[Records Boundary: Start]

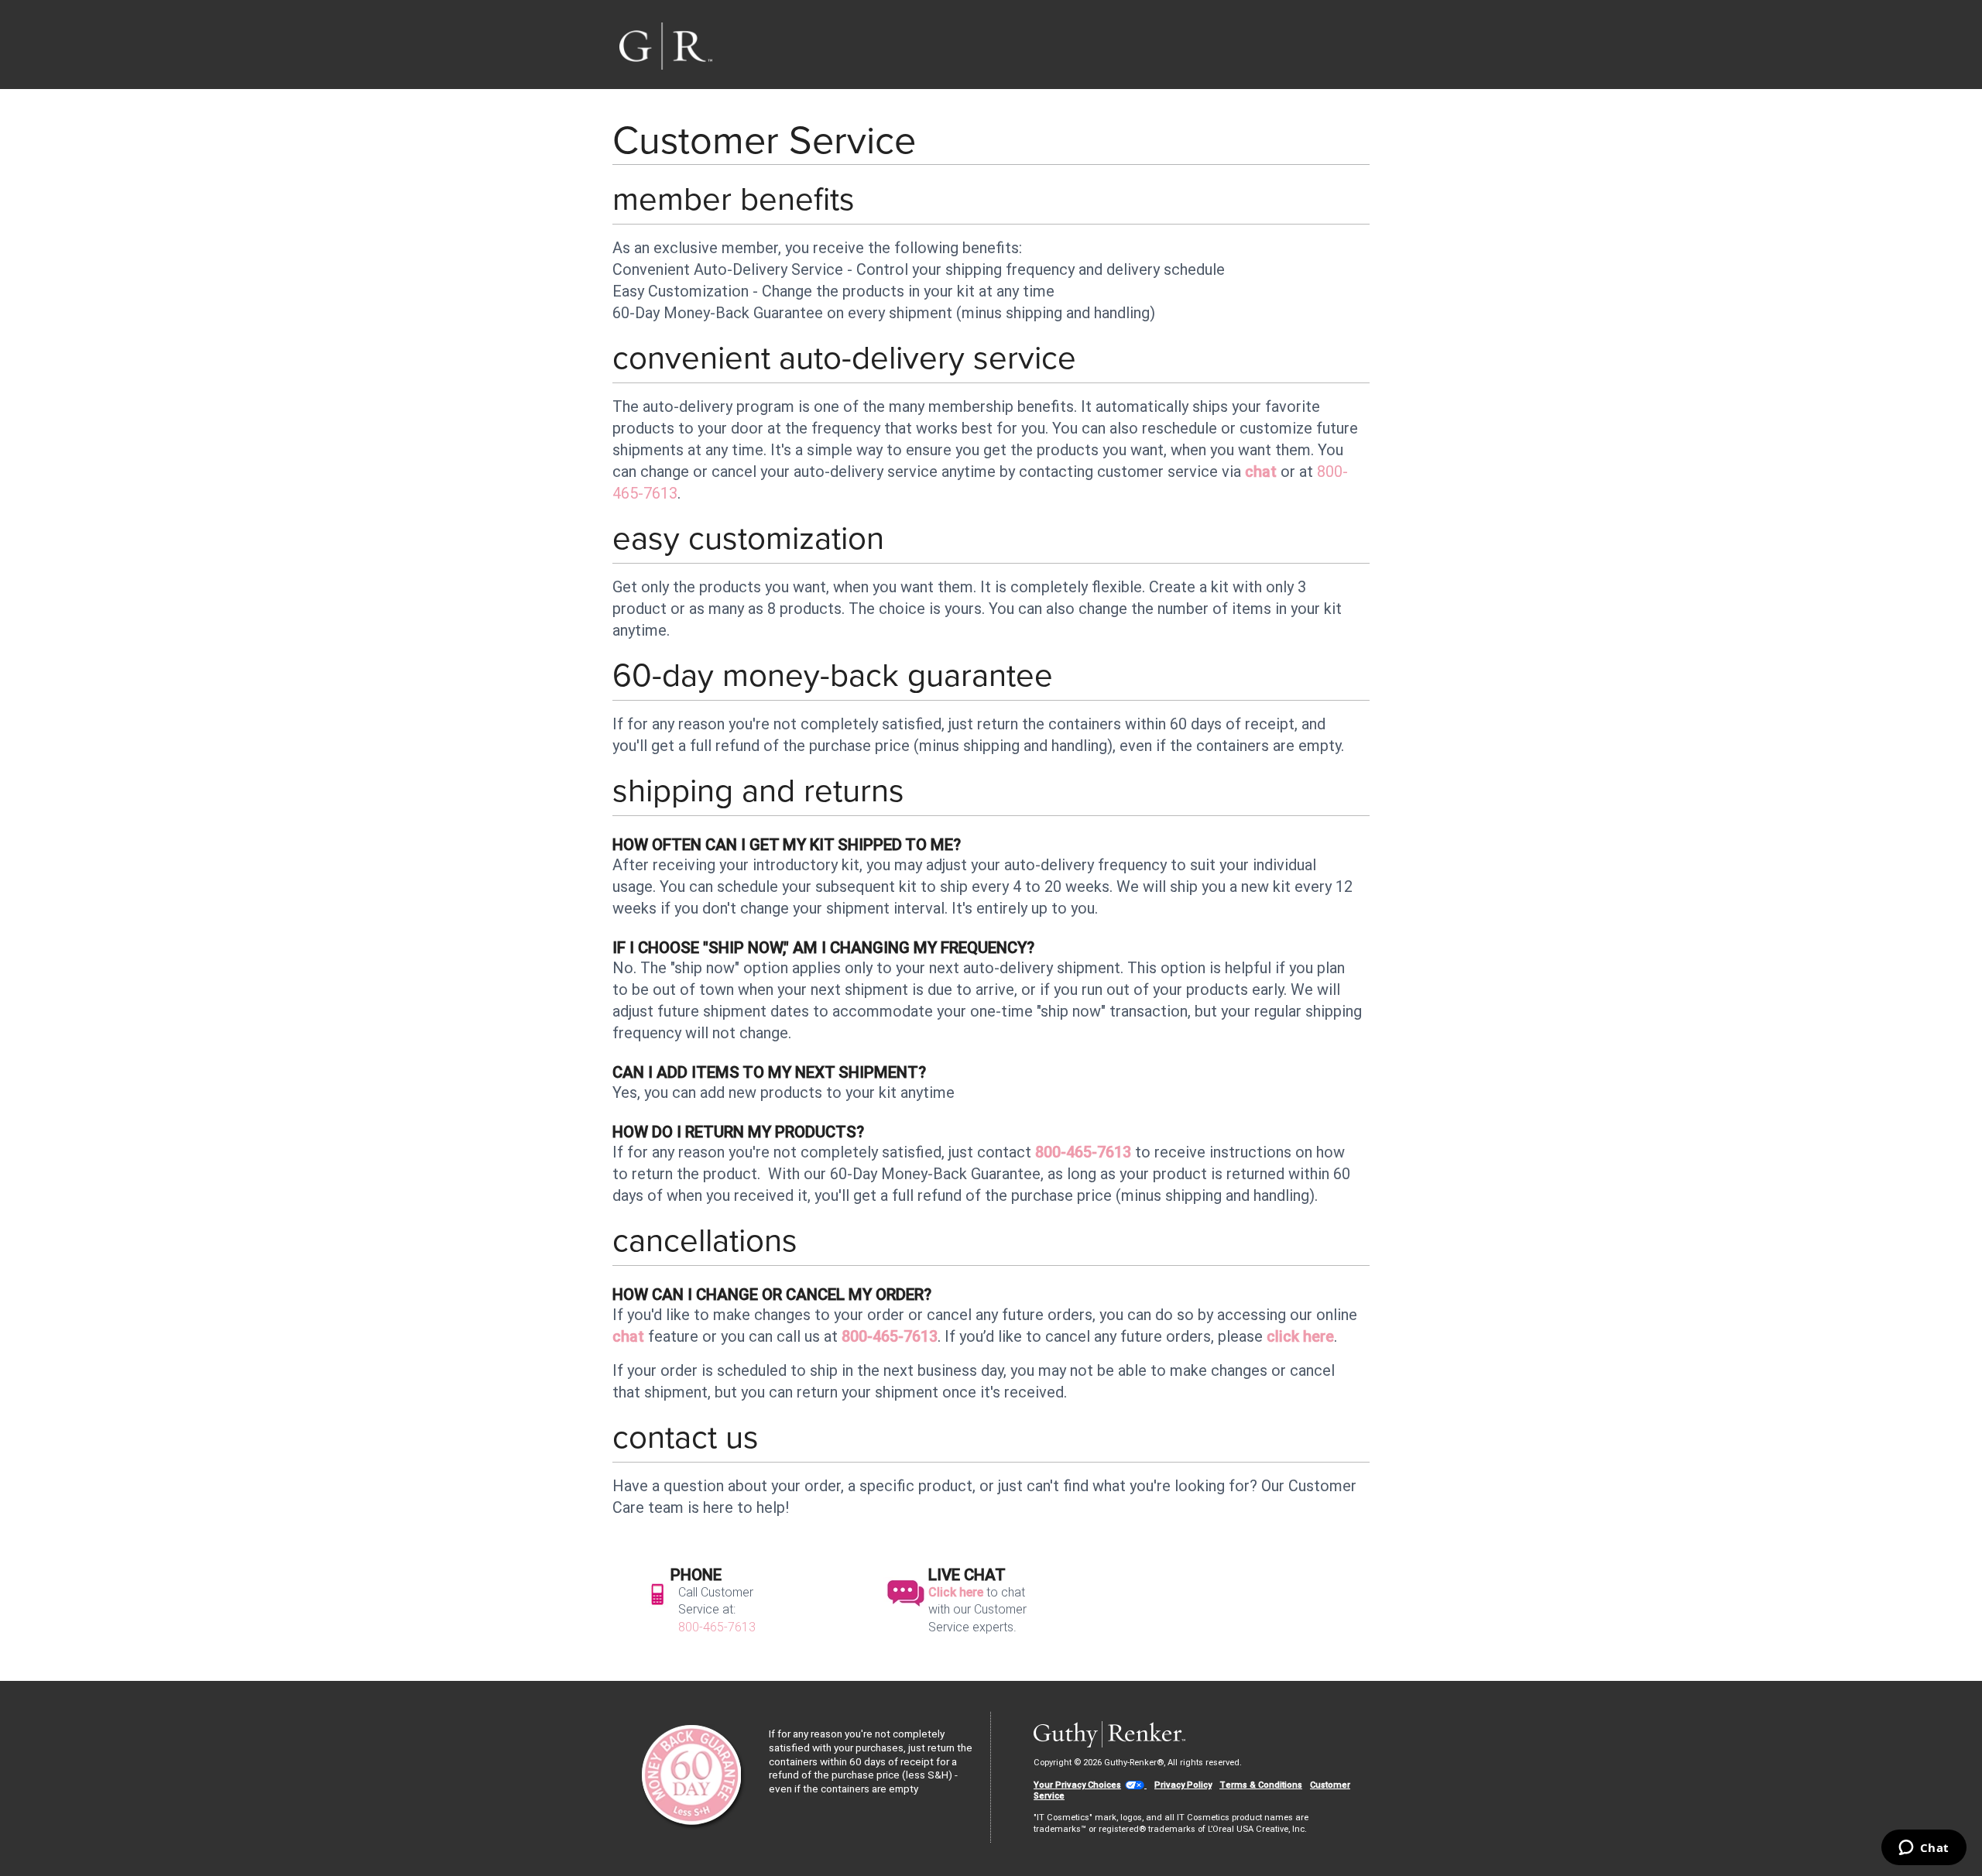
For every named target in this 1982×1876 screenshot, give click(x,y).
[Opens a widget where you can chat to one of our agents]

[Records Boundary: End]
[Records Boundary: Start]

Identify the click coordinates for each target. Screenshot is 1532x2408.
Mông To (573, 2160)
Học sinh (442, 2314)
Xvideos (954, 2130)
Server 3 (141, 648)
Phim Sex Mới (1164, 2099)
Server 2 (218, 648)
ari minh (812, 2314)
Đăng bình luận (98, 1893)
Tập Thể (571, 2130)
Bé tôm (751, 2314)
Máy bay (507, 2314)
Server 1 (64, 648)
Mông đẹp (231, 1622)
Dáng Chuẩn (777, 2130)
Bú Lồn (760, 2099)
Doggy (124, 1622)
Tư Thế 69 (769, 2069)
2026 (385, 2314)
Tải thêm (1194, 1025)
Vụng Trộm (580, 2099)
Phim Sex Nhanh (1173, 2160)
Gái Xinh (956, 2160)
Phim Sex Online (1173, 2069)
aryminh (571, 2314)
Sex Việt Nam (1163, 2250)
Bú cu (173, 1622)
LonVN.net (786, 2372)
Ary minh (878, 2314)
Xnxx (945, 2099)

[Records Boundary: End]
[Records Boundary: Start]

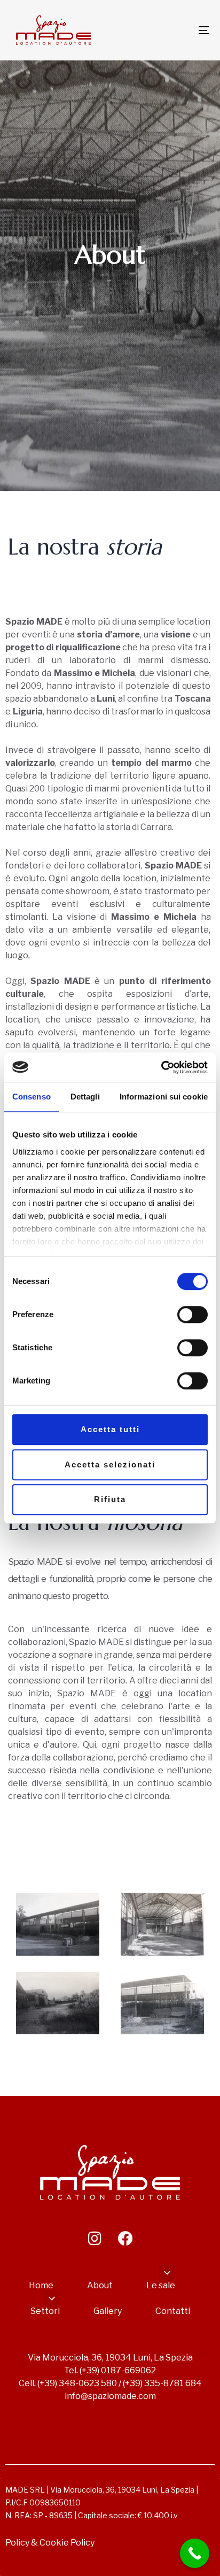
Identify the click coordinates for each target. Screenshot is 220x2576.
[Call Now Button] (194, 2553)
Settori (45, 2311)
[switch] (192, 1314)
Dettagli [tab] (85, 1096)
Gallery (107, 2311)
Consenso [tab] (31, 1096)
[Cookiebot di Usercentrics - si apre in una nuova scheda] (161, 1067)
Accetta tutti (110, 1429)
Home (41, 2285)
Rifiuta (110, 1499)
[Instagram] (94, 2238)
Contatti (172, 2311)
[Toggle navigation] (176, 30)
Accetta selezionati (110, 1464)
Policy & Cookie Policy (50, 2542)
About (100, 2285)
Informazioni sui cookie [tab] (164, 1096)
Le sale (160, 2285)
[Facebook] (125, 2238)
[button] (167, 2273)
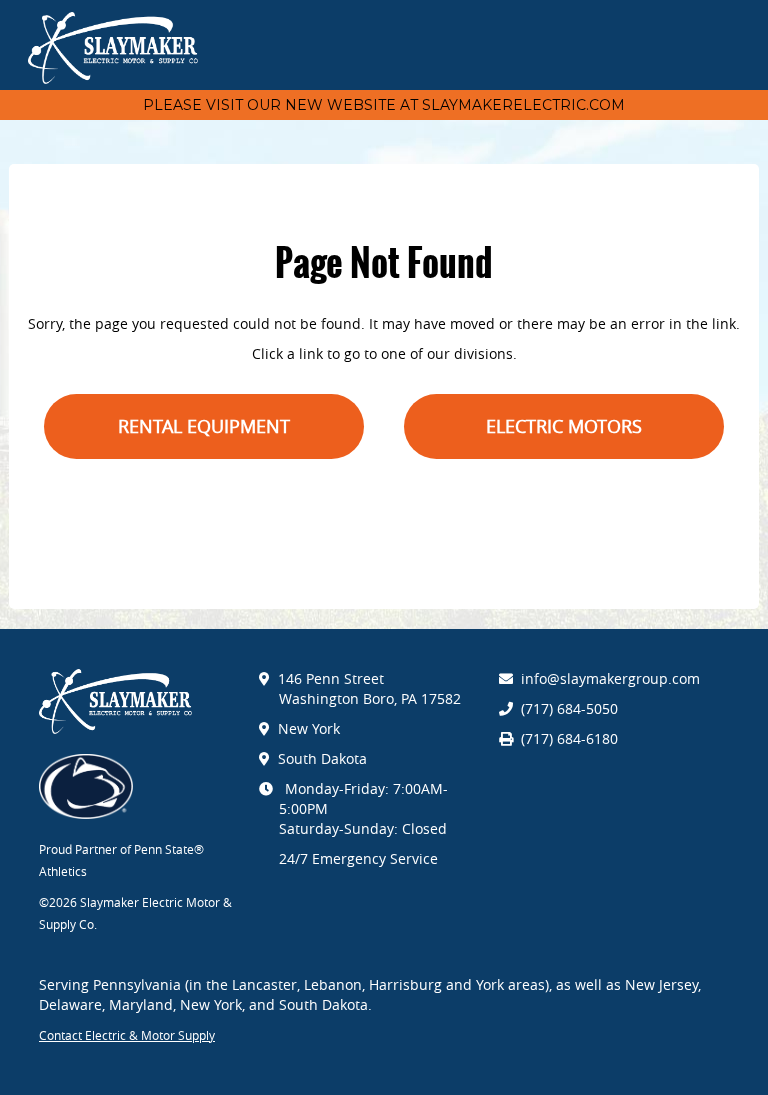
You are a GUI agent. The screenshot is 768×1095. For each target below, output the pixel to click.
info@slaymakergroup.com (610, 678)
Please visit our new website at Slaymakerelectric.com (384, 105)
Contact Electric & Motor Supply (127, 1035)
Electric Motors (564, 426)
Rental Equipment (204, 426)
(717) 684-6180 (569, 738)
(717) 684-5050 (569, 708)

[Records Boundary: End]

* [What you are asked to do] Take the listing above and repeat exactly the lines from the one containing "For every named" through the one containing "[Opens a widget", both included.

* [Reply]
For every named target in this 1982×1876 screenshot, give click(x,y).
[Opens a widget where you can chat to one of our agents]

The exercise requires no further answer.